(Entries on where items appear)
---

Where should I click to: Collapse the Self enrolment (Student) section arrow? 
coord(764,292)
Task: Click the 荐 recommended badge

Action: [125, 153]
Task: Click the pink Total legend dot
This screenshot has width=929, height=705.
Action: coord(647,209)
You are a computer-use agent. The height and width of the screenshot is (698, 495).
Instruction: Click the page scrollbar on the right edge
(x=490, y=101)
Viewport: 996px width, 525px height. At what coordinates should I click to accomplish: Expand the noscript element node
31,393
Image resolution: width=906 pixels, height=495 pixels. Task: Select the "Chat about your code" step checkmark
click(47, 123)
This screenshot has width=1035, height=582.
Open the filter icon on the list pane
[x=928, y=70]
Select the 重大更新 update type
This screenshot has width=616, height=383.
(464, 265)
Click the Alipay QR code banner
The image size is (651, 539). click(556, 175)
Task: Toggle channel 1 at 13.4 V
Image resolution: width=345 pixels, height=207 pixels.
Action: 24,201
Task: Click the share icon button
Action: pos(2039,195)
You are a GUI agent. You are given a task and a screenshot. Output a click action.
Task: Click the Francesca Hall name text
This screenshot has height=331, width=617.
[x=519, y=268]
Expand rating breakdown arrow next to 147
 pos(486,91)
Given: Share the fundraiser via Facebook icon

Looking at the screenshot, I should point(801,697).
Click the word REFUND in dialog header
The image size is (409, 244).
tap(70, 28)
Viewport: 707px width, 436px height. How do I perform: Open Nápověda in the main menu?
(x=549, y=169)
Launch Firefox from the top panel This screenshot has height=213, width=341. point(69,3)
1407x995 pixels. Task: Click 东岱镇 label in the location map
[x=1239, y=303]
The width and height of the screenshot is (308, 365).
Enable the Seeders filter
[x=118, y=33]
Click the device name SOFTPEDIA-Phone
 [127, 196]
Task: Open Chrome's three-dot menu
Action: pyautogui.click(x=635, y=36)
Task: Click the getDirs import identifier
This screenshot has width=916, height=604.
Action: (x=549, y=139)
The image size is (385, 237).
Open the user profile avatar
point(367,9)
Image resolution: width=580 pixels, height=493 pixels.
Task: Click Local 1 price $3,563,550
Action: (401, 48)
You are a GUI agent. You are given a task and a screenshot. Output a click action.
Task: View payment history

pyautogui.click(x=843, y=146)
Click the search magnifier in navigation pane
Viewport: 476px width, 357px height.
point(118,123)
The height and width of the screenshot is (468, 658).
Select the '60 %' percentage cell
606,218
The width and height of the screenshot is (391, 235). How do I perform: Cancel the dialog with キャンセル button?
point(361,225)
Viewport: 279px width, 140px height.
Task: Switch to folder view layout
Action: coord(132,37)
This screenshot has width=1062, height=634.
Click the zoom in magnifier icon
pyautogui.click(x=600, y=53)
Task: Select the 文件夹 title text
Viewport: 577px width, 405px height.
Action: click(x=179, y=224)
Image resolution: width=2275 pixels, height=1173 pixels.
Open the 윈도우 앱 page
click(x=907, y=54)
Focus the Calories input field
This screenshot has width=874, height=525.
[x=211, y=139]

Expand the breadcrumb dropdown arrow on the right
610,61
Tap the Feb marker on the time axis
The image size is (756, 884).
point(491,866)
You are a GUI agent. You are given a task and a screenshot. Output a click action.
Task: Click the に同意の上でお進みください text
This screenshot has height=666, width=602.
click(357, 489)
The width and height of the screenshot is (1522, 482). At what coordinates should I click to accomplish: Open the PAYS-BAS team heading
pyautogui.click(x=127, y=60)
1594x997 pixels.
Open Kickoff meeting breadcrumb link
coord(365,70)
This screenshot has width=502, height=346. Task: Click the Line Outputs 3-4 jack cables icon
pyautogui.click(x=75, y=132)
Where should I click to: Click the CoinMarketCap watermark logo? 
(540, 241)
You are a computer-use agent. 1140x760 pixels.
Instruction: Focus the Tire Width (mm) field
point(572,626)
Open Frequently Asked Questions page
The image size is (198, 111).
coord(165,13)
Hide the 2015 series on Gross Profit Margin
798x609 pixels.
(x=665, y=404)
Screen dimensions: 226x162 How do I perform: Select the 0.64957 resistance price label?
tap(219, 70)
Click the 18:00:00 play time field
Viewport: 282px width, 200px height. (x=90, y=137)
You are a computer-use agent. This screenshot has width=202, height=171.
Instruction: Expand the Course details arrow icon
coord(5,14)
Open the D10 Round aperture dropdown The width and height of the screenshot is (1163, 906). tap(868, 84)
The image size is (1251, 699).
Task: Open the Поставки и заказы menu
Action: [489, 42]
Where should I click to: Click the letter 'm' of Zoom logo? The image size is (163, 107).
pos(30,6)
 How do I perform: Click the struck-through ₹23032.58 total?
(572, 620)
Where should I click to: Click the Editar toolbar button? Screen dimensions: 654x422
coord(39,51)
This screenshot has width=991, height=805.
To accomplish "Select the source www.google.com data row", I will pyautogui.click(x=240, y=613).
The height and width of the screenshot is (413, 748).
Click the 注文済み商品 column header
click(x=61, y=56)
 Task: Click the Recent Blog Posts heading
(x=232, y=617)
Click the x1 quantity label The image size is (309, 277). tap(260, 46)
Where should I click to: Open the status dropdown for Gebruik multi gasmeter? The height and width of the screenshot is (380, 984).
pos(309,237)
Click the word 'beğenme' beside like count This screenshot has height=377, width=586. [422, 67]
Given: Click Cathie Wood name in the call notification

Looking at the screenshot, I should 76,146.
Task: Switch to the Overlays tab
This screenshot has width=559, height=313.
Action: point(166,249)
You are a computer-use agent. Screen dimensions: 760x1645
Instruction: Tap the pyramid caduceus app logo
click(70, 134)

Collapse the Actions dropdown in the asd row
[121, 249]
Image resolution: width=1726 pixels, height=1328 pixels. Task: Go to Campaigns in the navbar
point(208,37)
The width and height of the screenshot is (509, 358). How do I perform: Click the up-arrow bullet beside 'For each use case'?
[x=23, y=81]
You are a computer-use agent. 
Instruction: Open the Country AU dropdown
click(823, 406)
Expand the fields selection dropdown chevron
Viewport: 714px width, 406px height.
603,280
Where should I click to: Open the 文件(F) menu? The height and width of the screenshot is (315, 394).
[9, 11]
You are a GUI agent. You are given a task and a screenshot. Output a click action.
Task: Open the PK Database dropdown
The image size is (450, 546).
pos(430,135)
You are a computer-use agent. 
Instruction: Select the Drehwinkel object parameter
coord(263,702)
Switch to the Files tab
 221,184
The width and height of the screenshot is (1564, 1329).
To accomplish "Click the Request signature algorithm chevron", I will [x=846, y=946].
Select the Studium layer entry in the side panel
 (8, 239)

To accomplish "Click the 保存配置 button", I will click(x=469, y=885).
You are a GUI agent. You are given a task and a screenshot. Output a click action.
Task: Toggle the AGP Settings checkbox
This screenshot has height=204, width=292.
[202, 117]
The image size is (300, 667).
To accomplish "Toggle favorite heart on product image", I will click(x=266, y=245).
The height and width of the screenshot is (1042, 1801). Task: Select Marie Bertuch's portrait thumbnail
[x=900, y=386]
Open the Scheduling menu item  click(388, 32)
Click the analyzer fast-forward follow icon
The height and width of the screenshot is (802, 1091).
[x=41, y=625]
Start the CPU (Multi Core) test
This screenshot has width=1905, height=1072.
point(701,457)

---

* OBJECTIVE
Rewrite all of the records above as a numbered list with one item per line, omitting blank lines.

* FINISHED ANSWER
1. Where should I click to: Collapse the Self enrolment (Student) section arrow? 
2. coord(764,292)
3. Task: Click the 荐 recommended badge
4. Action: [125, 153]
5. Task: Click the pink Total legend dot
6. This screenshot has width=929, height=705.
7. Action: coord(647,209)
8. You are a computer-use agent. The height and width of the screenshot is (698, 495).
9. Instruction: Click the page scrollbar on the right edge
10. (x=490, y=101)
11. Viewport: 996px width, 525px height. At what coordinates should I click to accomplish: Expand the noscript element node
12. 31,393
13. Image resolution: width=906 pixels, height=495 pixels. Task: Select the "Chat about your code" step checkmark
14. click(47, 123)
15. This screenshot has width=1035, height=582.
16. Open the filter icon on the list pane
17. [x=928, y=70]
18. Select the 重大更新 update type
19. This screenshot has width=616, height=383.
20. (464, 265)
21. Click the Alipay QR code banner
22. The image size is (651, 539). click(556, 175)
23. Task: Toggle channel 1 at 13.4 V
24. Image resolution: width=345 pixels, height=207 pixels.
25. Action: 24,201
26. Task: Click the share icon button
27. Action: pos(2039,195)
28. You are a GUI agent. You are given a task and a screenshot. Output a click action.
29. Task: Click the Francesca Hall name text
30. This screenshot has height=331, width=617.
31. [x=519, y=268]
32. Expand rating breakdown arrow next to 147
33.  pos(486,91)
34. Given: Share the fundraiser via Facebook icon
35. Looking at the screenshot, I should point(801,697).
36. Click the word REFUND in dialog header
37. The image size is (409, 244).
38. tap(70, 28)
39. Viewport: 707px width, 436px height. How do I perform: Open Nápověda in the main menu?
40. (x=549, y=169)
41. Launch Firefox from the top panel This screenshot has height=213, width=341. point(69,3)
42. 1407x995 pixels. Task: Click 东岱镇 label in the location map
43. [x=1239, y=303]
44. The width and height of the screenshot is (308, 365).
45. Enable the Seeders filter
46. [x=118, y=33]
47. Click the device name SOFTPEDIA-Phone
48.  [127, 196]
49. Task: Open Chrome's three-dot menu
50. Action: pyautogui.click(x=635, y=36)
51. Task: Click the getDirs import identifier
52. This screenshot has width=916, height=604.
53. Action: (x=549, y=139)
54. The image size is (385, 237).
55. Open the user profile avatar
56. point(367,9)
57. Image resolution: width=580 pixels, height=493 pixels.
58. Task: Click Local 1 price $3,563,550
59. Action: (401, 48)
60. You are a GUI agent. You are given a task and a screenshot. Output a click action.
61. Task: View payment history
62. pyautogui.click(x=843, y=146)
63. Click the search magnifier in navigation pane
64. Viewport: 476px width, 357px height.
65. point(118,123)
66. The height and width of the screenshot is (468, 658).
67. Select the '60 %' percentage cell
68. 606,218
69. The width and height of the screenshot is (391, 235). How do I perform: Cancel the dialog with キャンセル button?
70. point(361,225)
71. Viewport: 279px width, 140px height.
72. Task: Switch to folder view layout
73. Action: coord(132,37)
74. This screenshot has width=1062, height=634.
75. Click the zoom in magnifier icon
76. pyautogui.click(x=600, y=53)
77. Task: Select the 文件夹 title text
78. Viewport: 577px width, 405px height.
79. Action: click(x=179, y=224)
80. Image resolution: width=2275 pixels, height=1173 pixels.
81. Open the 윈도우 앱 page
82. click(x=907, y=54)
83. Focus the Calories input field
84. This screenshot has width=874, height=525.
85. [x=211, y=139]
86. Expand the breadcrumb dropdown arrow on the right
87. 610,61
88. Tap the Feb marker on the time axis
89. The image size is (756, 884).
90. point(491,866)
91. You are a GUI agent. You are given a task and a screenshot. Output a click action.
92. Task: Click the に同意の上でお進みください text
93. This screenshot has height=666, width=602.
94. click(357, 489)
95. The width and height of the screenshot is (1522, 482). At what coordinates should I click to accomplish: Open the PAYS-BAS team heading
96. pyautogui.click(x=127, y=60)
97. 1594x997 pixels.
98. Open Kickoff meeting breadcrumb link
99. coord(365,70)
100. This screenshot has width=502, height=346. Task: Click the Line Outputs 3-4 jack cables icon
101. pyautogui.click(x=75, y=132)
102. Where should I click to: Click the CoinMarketCap watermark logo? 
103. (540, 241)
104. You are a computer-use agent. 1140x760 pixels.
105. Instruction: Focus the Tire Width (mm) field
106. point(572,626)
107. Open Frequently Asked Questions page
108. The image size is (198, 111).
109. coord(165,13)
110. Hide the 2015 series on Gross Profit Margin
111. 798x609 pixels.
112. (x=665, y=404)
113. Screen dimensions: 226x162 How do I perform: Select the 0.64957 resistance price label?
114. tap(219, 70)
115. Click the 18:00:00 play time field
116. Viewport: 282px width, 200px height. (x=90, y=137)
117. You are a computer-use agent. This screenshot has width=202, height=171.
118. Instruction: Expand the Course details arrow icon
119. coord(5,14)
120. Open the D10 Round aperture dropdown The width and height of the screenshot is (1163, 906). tap(868, 84)
121. The image size is (1251, 699).
122. Task: Open the Поставки и заказы menu
123. Action: [489, 42]
124. Where should I click to: Click the letter 'm' of Zoom logo? The image size is (163, 107).
125. pos(30,6)
126.  How do I perform: Click the struck-through ₹23032.58 total?
127. (572, 620)
128. Where should I click to: Click the Editar toolbar button? Screen dimensions: 654x422
129. coord(39,51)
130. This screenshot has width=991, height=805.
131. To accomplish "Select the source www.google.com data row", I will pyautogui.click(x=240, y=613).
132. The height and width of the screenshot is (413, 748).
133. Click the 注文済み商品 column header
134. click(x=61, y=56)
135.  Task: Click the Recent Blog Posts heading
136. (x=232, y=617)
137. Click the x1 quantity label The image size is (309, 277). tap(260, 46)
138. Where should I click to: Open the status dropdown for Gebruik multi gasmeter? The height and width of the screenshot is (380, 984).
139. pos(309,237)
140. Click the word 'beğenme' beside like count This screenshot has height=377, width=586. [422, 67]
141. Given: Click Cathie Wood name in the call notification
142. Looking at the screenshot, I should 76,146.
143. Task: Switch to the Overlays tab
144. This screenshot has width=559, height=313.
145. Action: point(166,249)
146. You are a computer-use agent. Screen dimensions: 760x1645
147. Instruction: Tap the pyramid caduceus app logo
148. click(70, 134)
149. Collapse the Actions dropdown in the asd row
150. [121, 249]
151. Image resolution: width=1726 pixels, height=1328 pixels. Task: Go to Campaigns in the navbar
152. point(208,37)
153. The width and height of the screenshot is (509, 358). How do I perform: Click the up-arrow bullet beside 'For each use case'?
154. [x=23, y=81]
155. You are a computer-use agent. 
156. Instruction: Open the Country AU dropdown
157. click(823, 406)
158. Expand the fields selection dropdown chevron
159. Viewport: 714px width, 406px height.
160. 603,280
161. Where should I click to: Open the 文件(F) menu? The height and width of the screenshot is (315, 394).
162. [9, 11]
163. You are a GUI agent. You are given a task and a screenshot. Output a click action.
164. Task: Open the PK Database dropdown
165. The image size is (450, 546).
166. pos(430,135)
167. You are a computer-use agent. 
168. Instruction: Select the Drehwinkel object parameter
169. coord(263,702)
170. Switch to the Files tab
171.  221,184
172. The width and height of the screenshot is (1564, 1329).
173. To accomplish "Click the Request signature algorithm chevron", I will [x=846, y=946].
174. Select the Studium layer entry in the side panel
175.  (8, 239)
176. To accomplish "Click the 保存配置 button", I will click(x=469, y=885).
177. You are a GUI agent. You are given a task and a screenshot. Output a click action.
178. Task: Toggle the AGP Settings checkbox
179. This screenshot has height=204, width=292.
180. [202, 117]
181. The image size is (300, 667).
182. To accomplish "Toggle favorite heart on product image", I will click(x=266, y=245).
183. The height and width of the screenshot is (1042, 1801). Task: Select Marie Bertuch's portrait thumbnail
184. [x=900, y=386]
185. Open the Scheduling menu item  click(388, 32)
186. Click the analyzer fast-forward follow icon
187. The height and width of the screenshot is (802, 1091).
188. [x=41, y=625]
189. Start the CPU (Multi Core) test
190. This screenshot has width=1905, height=1072.
191. point(701,457)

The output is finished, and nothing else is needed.